Тая поставила перед ним тарелку с омлетом по-армянски: зеленая
фасоль и лук залиты яйцом и присыпаны сыром. Офигительно
вкусно.
– Я сам у себя уберусь, -- проворчал Серый. Не любил посторонних
в своей комнате.
– Я же там спала.
– Я умею пользоваться стиралкой, – в доказательство его слов
машинка зашумела, набирая воду.
Тая пожала плечами:
– Леха просил помыть его комнату. Я тебе не помешаю?

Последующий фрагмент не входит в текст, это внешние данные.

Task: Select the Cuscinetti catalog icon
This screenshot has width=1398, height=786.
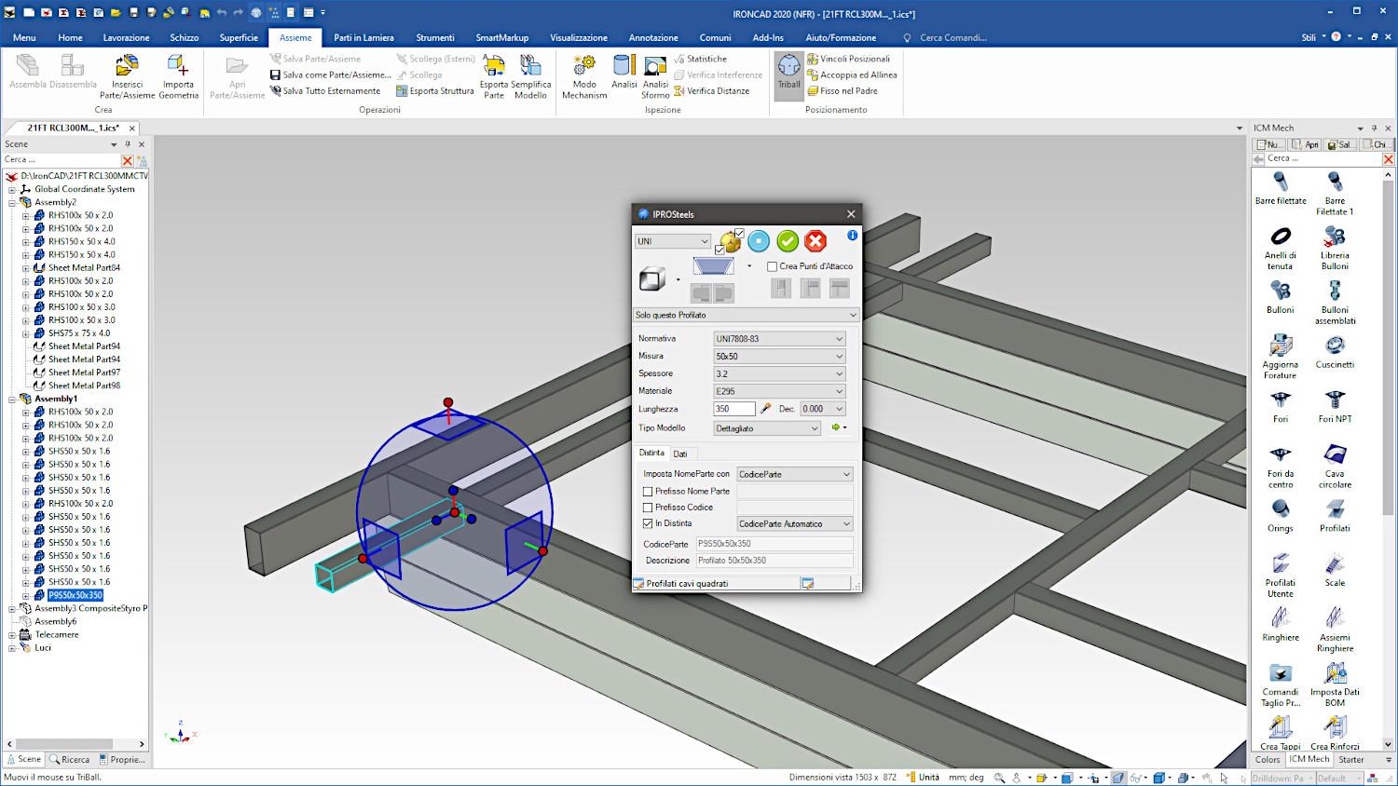Action: (1335, 352)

Серега стиснул зубы. Даже не знал, что его бесило больше: то ли
такое бесцеремонное вмешательство в его быт, то ли то, что мужики
из девчушки себе домработницу сделали.
– Я тоже буду делать уборку. Так что не помешаешь, – поднял на
нее глаза: – Спасибо за омлет, очень вкусно.

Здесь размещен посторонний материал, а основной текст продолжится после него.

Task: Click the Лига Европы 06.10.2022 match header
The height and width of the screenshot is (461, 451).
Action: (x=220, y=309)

– Пожалуйста, – обрадовалась она. – Готовка – творческий
процесс.
– А ты творческая личность? – Сережка вспомнил, что она учится
на художника.
– Ага! – расплылась в довольной улыбке. – Я рисую.

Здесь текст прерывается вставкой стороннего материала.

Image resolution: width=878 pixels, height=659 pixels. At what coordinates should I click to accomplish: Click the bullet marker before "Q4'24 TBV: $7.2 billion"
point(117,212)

«Угу, – подумал Серый. – И тебе пришлось бороться за это право с
полоумной мамашей и деспотом Андреем».
А Тайка неуверенно смотрела на него нетерпеливым взглядом.
Наконец, набралась смелости и выпалила:
-- Хочешь покажу?
– Хочешь покажу?
Сергей поднял на нее взгляд. Тая нетерпеливо ерзала на стуле. Ей
хотелось, чтобы ее работы оценили.
– Давай, конечно, – улыбнулся в ответ.
Тайка тут же подорвалась и вернулась в кухню с папкой. Не глядя,
сдвинула посуду на край: Серый едва успел подхватить опасно
нависшую над пропастью тарелку.
– Вот, – она вытащила пару листов сверху. – Это, конечно, все
этюды! – вручила Сереге рисунок: яйцо, лежащее на столе. – Тут
нужно было правильно расставить тени. А здесь, – показала
графический городской пейзаж, – правильно развести перспективу. И
привязка к плоскости, композиция. Знаешь, – она взмахнула красивыми
пальчиками, – чтобы ничего не висело в воздухе.
Сережка всмотрелся в черно-белое изображение города. У него не
было тяги к искусству, скорее, срабатывала насмотренность.
Приходилось шастать по галереям. Даже что-то читать о стилях и
художниках, чтобы не путать Моне и Мане в разговоре с клиентками.
Рисунок, который он сейчас держал в руках, ему нравился. Его
хотелось рассматривать. Улочка казалась очень живой, почти
настоящей. Это просто осень и сумерки, поэтому все серо, но вполне
можно вот здесь вот шагнуть, обогнуть лужу…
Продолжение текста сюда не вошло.